Baskara tentu tahu apa maksud dari pernyataan Risjaf. Pria itu pastilah sudah membaca berita terbaru tentang dirinya yang tersebar dimana-mana.
“Tidak usah pikirkan hal itu. Nanti juga redup lagi.”
“Kau terlalu tenang. Apa yang akan kau lakukan kali ini?”
Baskara pun akhirnya mendongak. “Tidak ada.
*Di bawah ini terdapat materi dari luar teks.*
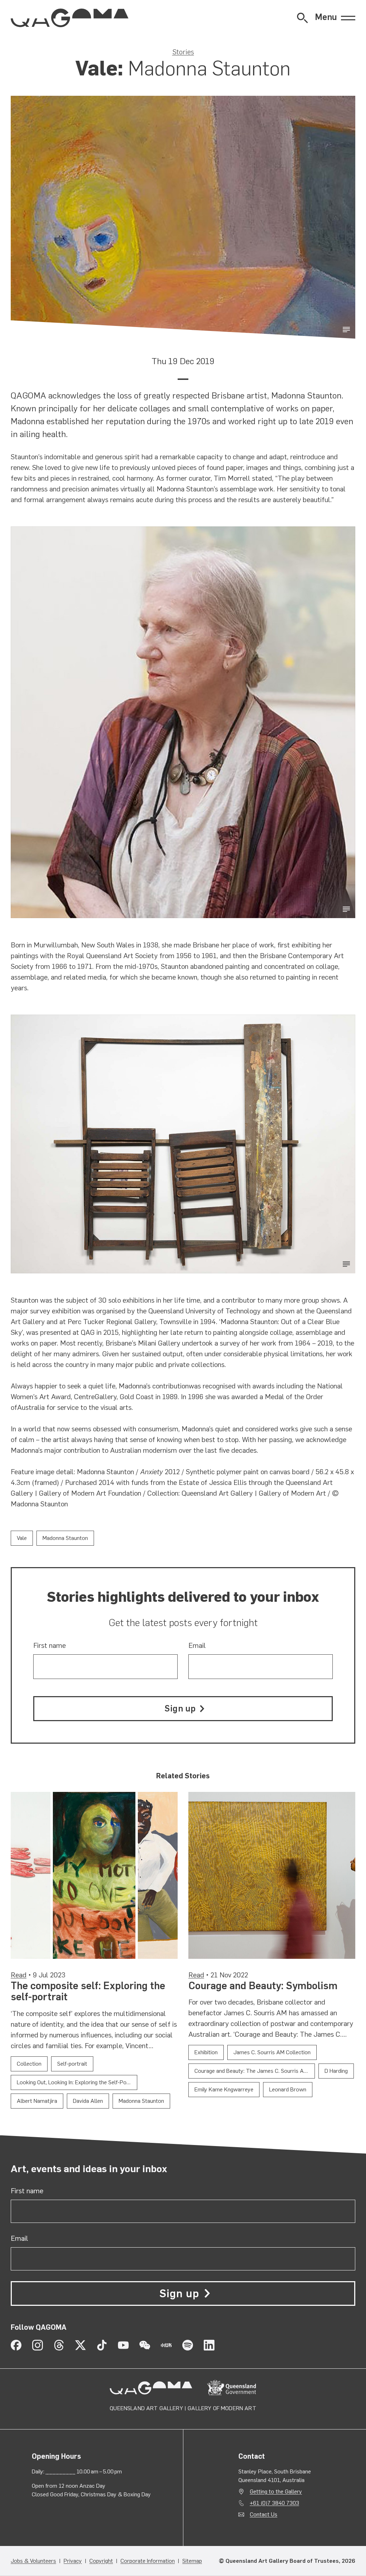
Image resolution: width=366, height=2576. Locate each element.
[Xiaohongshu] (166, 2345)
Tidak tahu.”
“Come on, Bas? Dan membiarkan mantan istrimu bertindak seenaknya? Kamu pasti tahu apa yang dikatakannya di media adalah kebohongan belaka.”
“Aku tidak akan pernah melakukan sebuah klarifikasi.”
“Lalu bagaimana dengan bukti CCTV?”
Risjaf tentu tahu kalau Baskara punya kartu AS untuk membalikkan keadaan. Men-counter setiap pernyataan Astrid.
“Biarkan saja.”
Risjaf tidak habis pikir dengan apa yang dipikirkan oleh sahabatnya. “Kau sedang apa sih?”
“Sedang memikirkan bagaimana caranya menghubungi dia?”
Kening Risjaf semakin berkerut. “Dia siapa?”
Baskara menyodorkan iPad-nya kepada Risjaf yang menampilkan profil media sosial seorang wanita tanpa foto bernama Debu Bintang.
“Dalam kondisi seperti ini kau masih ngurusin pekerjaan?”